Produce a word-for-word copy of the data that follows, excluding images.
----- RECORDS FOR PROCESSING
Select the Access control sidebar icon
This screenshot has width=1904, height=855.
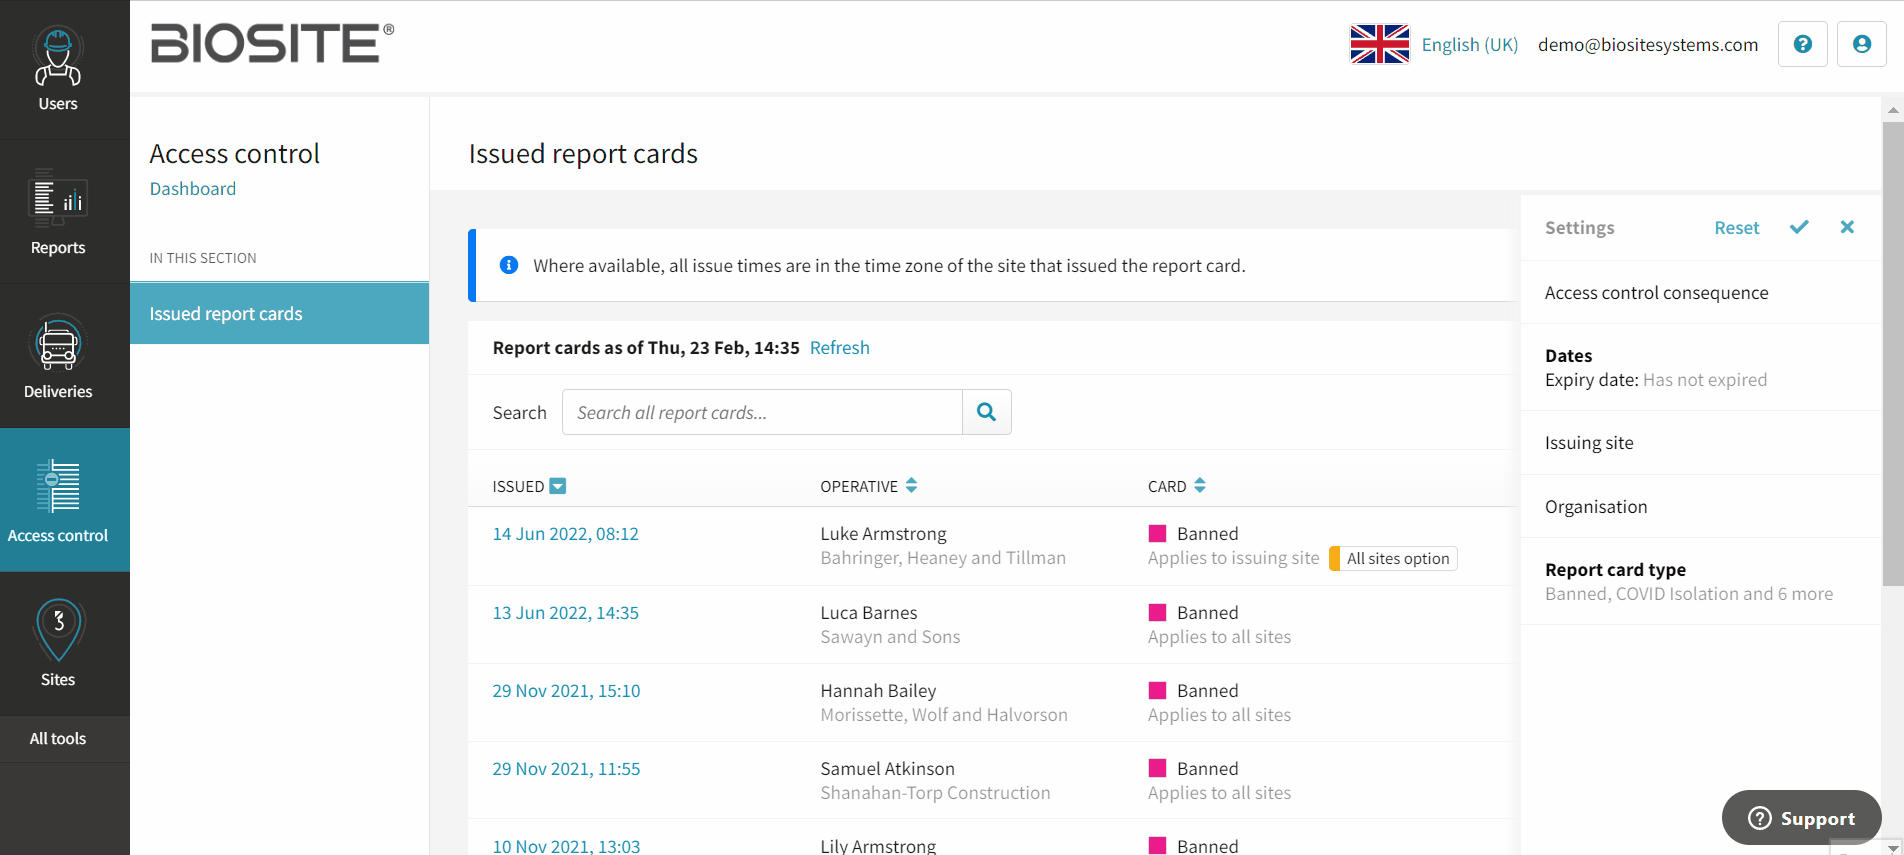pyautogui.click(x=58, y=487)
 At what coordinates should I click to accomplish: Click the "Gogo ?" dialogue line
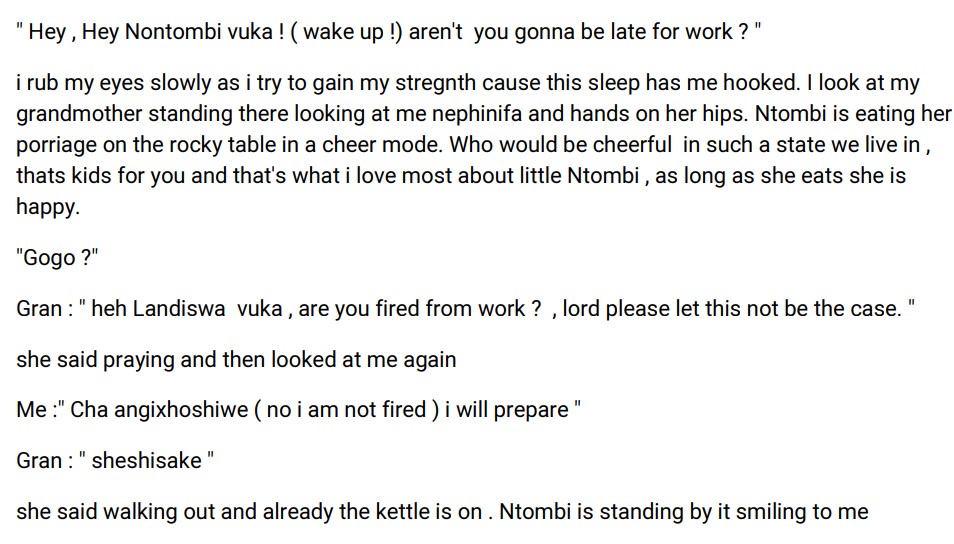(x=57, y=258)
----------
> [WRITTEN RESPONSE]:
Select the Access control sidebar icon
This screenshot has width=1904, height=855.
pyautogui.click(x=58, y=487)
 At what coordinates should I click to accomplish: Click the "Gogo ?" dialogue line
(x=57, y=258)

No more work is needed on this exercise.